• Your task: A verbatim transcript of the data below is required, images omitted.

• Source data:
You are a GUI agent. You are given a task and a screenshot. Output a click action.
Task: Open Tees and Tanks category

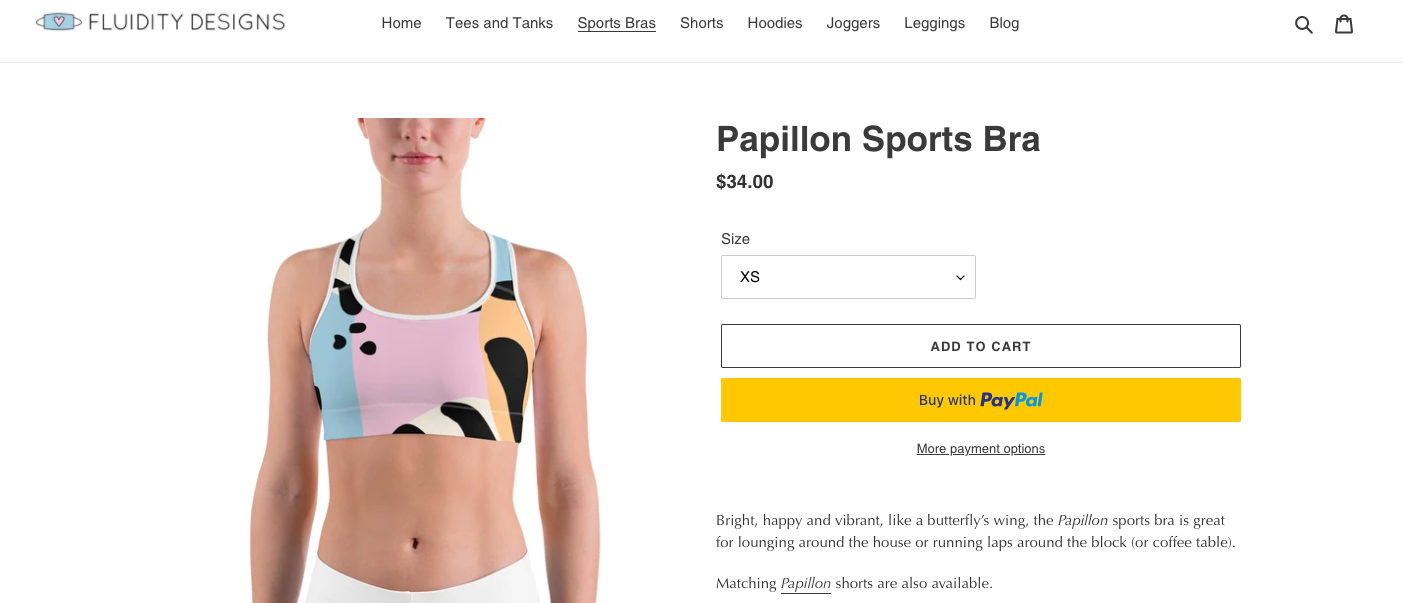point(499,23)
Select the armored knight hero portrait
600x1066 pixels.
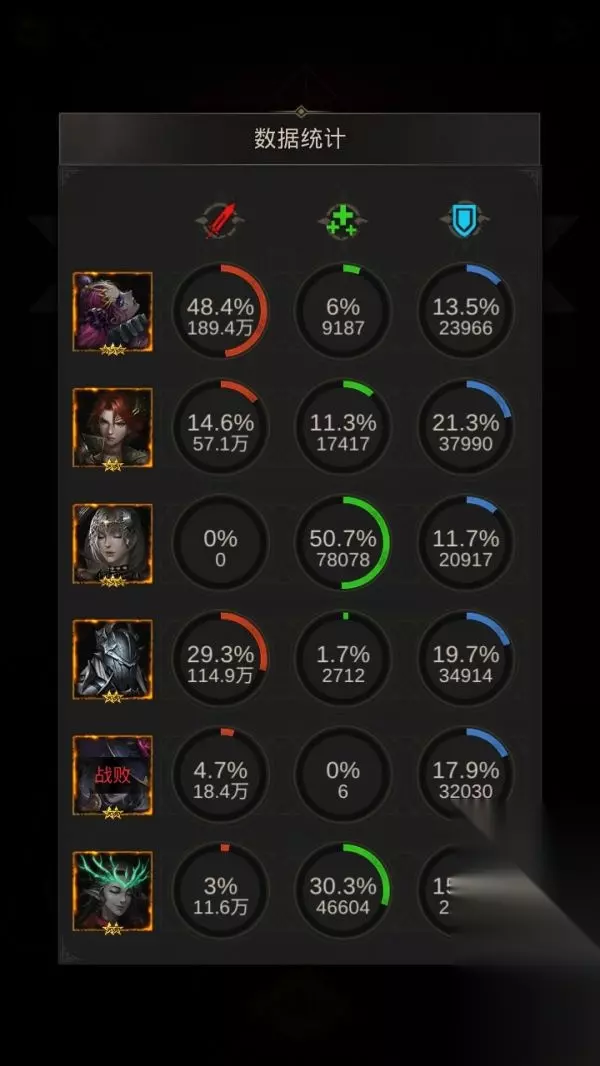coord(113,659)
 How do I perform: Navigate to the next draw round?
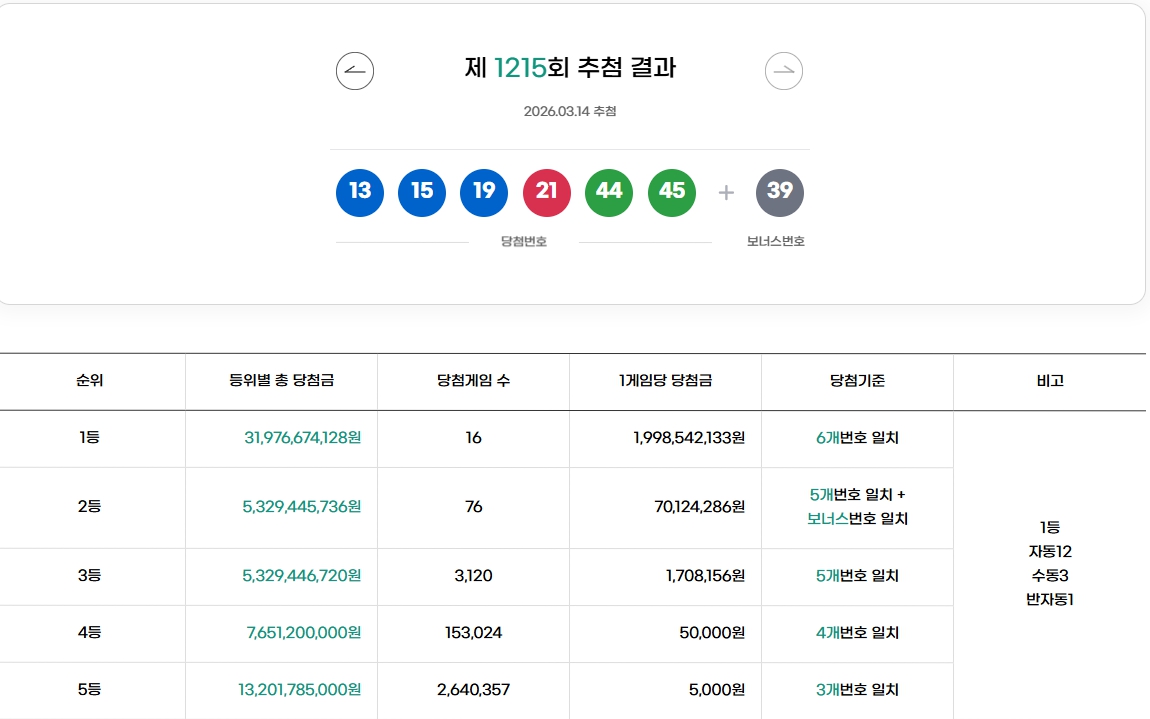coord(783,70)
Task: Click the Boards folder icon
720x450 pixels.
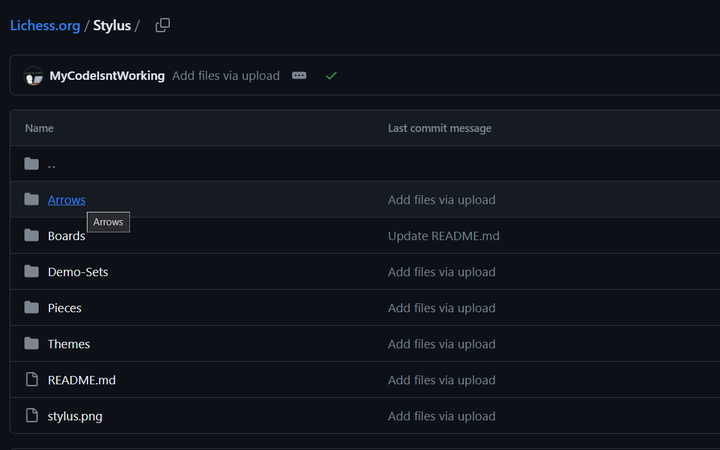Action: tap(31, 236)
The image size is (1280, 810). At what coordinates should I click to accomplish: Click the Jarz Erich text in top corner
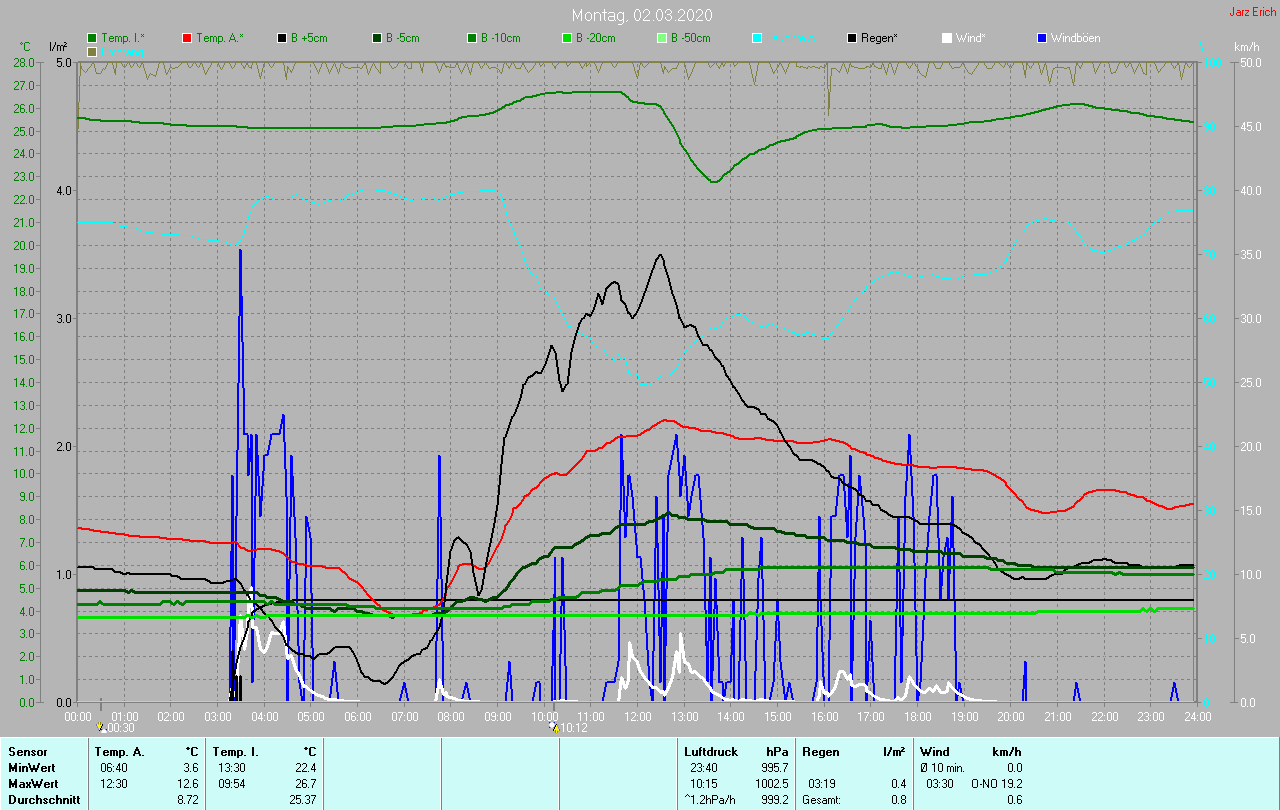[1252, 12]
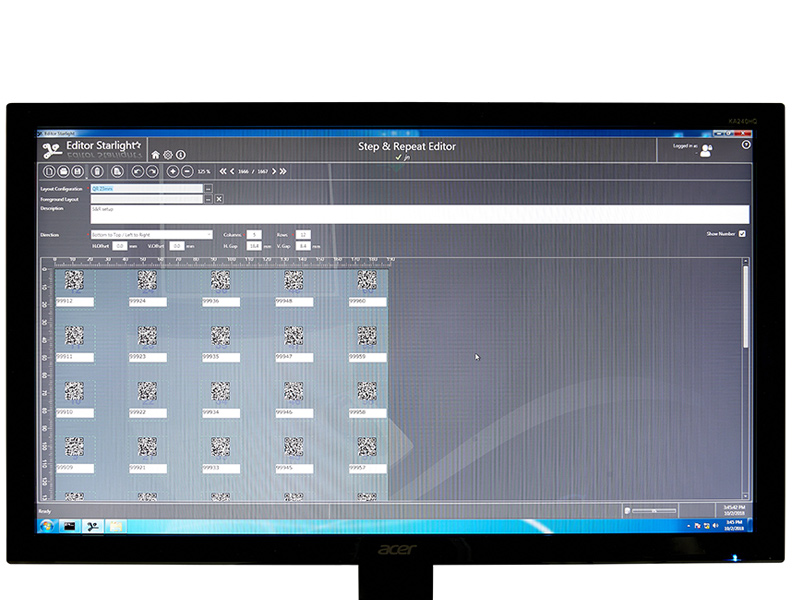Toggle the Show Number checkbox
Viewport: 800px width, 600px height.
(742, 234)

• Finished exercise:
You are a GUI agent. You are given a task and a screenshot. Output a click action.
Task: Open Tees and Tanks category

point(499,23)
Select the armored knight hero portrait
600x1066 pixels.
coord(113,659)
 How do I perform: Navigate to the next draw round?
coord(783,70)
Task: Click the Boards folder icon
720x450 pixels.
Action: tap(31, 236)
The image size is (1280, 810). At what coordinates should I click to accomplish: Click the Jarz Erich text in top corner
[1252, 12]
Toggle the Show Number checkbox
Viewport: 800px width, 600px height.
(742, 234)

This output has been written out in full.